Daniel apareceu chorando e esticando os braços para mim, que o peguei no colo.

- O que houve? - perguntei a ele, que escondeu o rosto em meu pescoço.

- Eu quero ir igual a mamãe! - ele choramingou.

- Mas você está igual a mamãe - contestei, porque eles estavam usando uma versão masculina do vestido de Camila, que era azul escuro com uma gola branca.

Os meninos estavam vestido todos iguais por escolha deles. Normalmente não era assim. Não fazíamos o tipo de mães de gêmeos que vestem eles com roupas iguais, até porque eles tinham o próprio estilo que nos ajudava a saber quem era quem. As roupas que usavam hoje era como marinheirinhos, porque combinava com a escolha de Camila.

- Eu quero igual! - Daniel insistiu.

- Igual como?

- Igual - foi o que ele respondeu como se fizesse todo o sentido para mim assim como para ele.

- Olha, não podemos mudar isso nesse momento porque temos que sair agora - tentei explicar, mas ele chorou - porque não fazemos assim: a mamãe vai de saltinho, você pode usar aquela sandália que implorou para a gente comprar. Vai ficar igual a ela. Pode ser?

Ele fungou dramaticamente.

- Pode - concordou e fui com ele ao quarto onde Camila mudava o sapato dos outros dois mais uma vez.

- Essa é a última vez, entenderam? - ela foi autoritária.

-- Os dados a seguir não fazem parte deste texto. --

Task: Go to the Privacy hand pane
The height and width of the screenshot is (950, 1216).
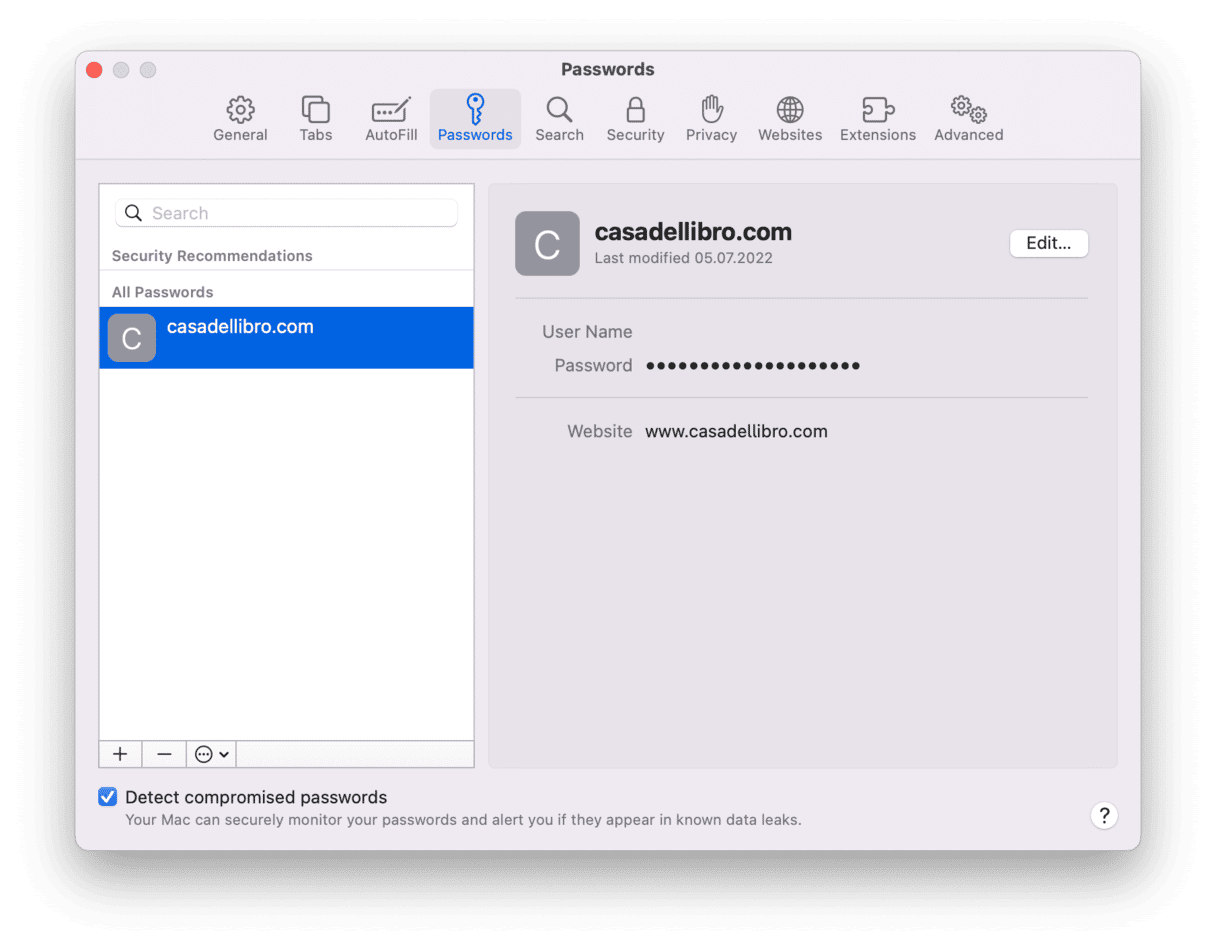Action: pos(711,119)
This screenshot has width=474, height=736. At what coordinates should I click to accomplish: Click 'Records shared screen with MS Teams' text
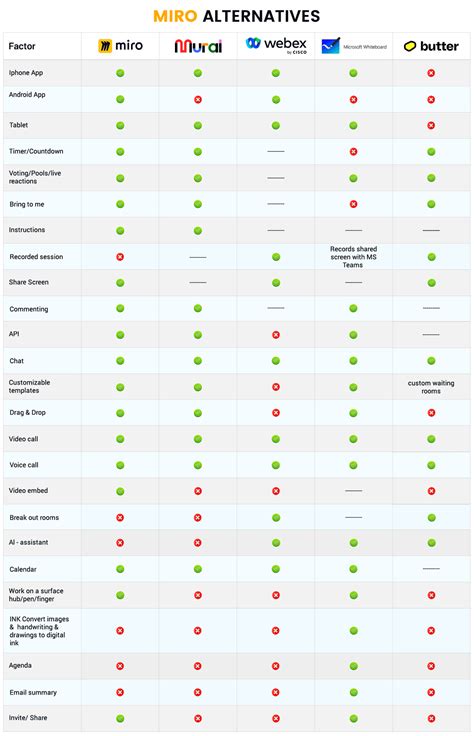(353, 257)
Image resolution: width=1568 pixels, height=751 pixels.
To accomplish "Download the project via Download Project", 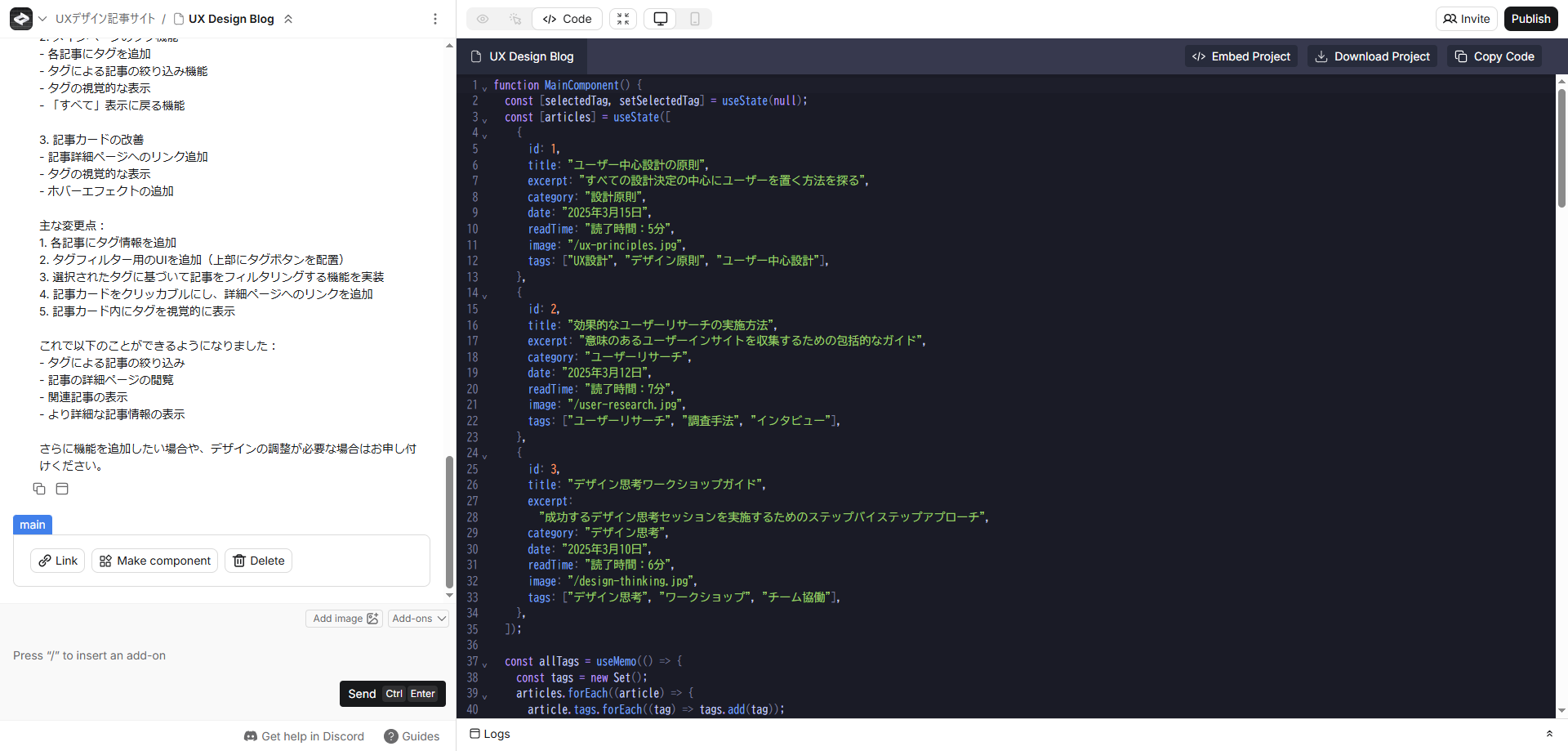I will 1372,56.
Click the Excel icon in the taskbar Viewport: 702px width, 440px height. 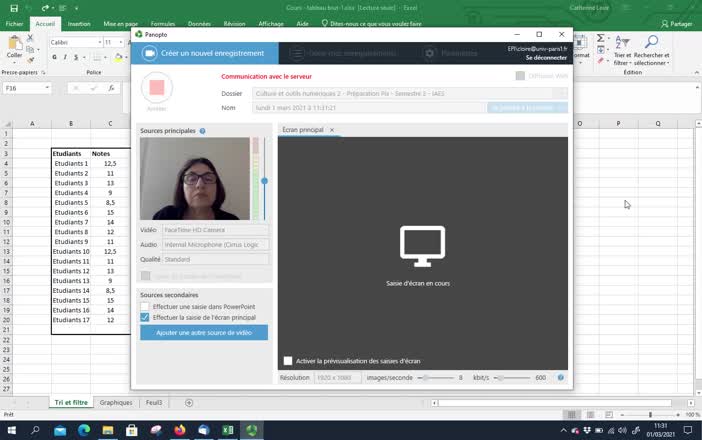pos(228,430)
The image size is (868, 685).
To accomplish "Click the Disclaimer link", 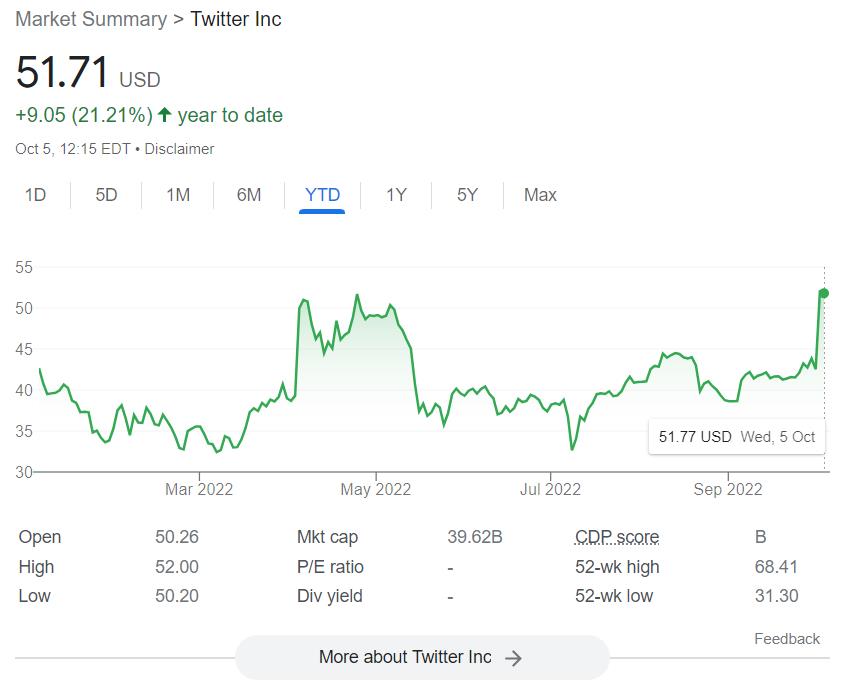I will pyautogui.click(x=180, y=149).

- Sim, mamãe - os meninos responderam.

- Ah, aí está você - Camila sorriu - eu sabia que estava faltando alguém, é claro.

Girei os olhos. Ela era tão boba que não contive um sorriso. Coloquei Daniel no chão.

- Vá, pegue seu sapato favorito.

Ele correu e quando voltou tinha nos pés um tamanquinho infantil branco com estrelinhas. Eu sei, muitos diriam que era sapato de menina, mas Daniel gostava desse tipo de coisa e não ia ser nós, com toda nossa convivência diversa, que iríamos podar seus gostos.

Daniel deu um sorriso enorme e afastou do rosto os cabelos um pouco maiores que os dos irmãos.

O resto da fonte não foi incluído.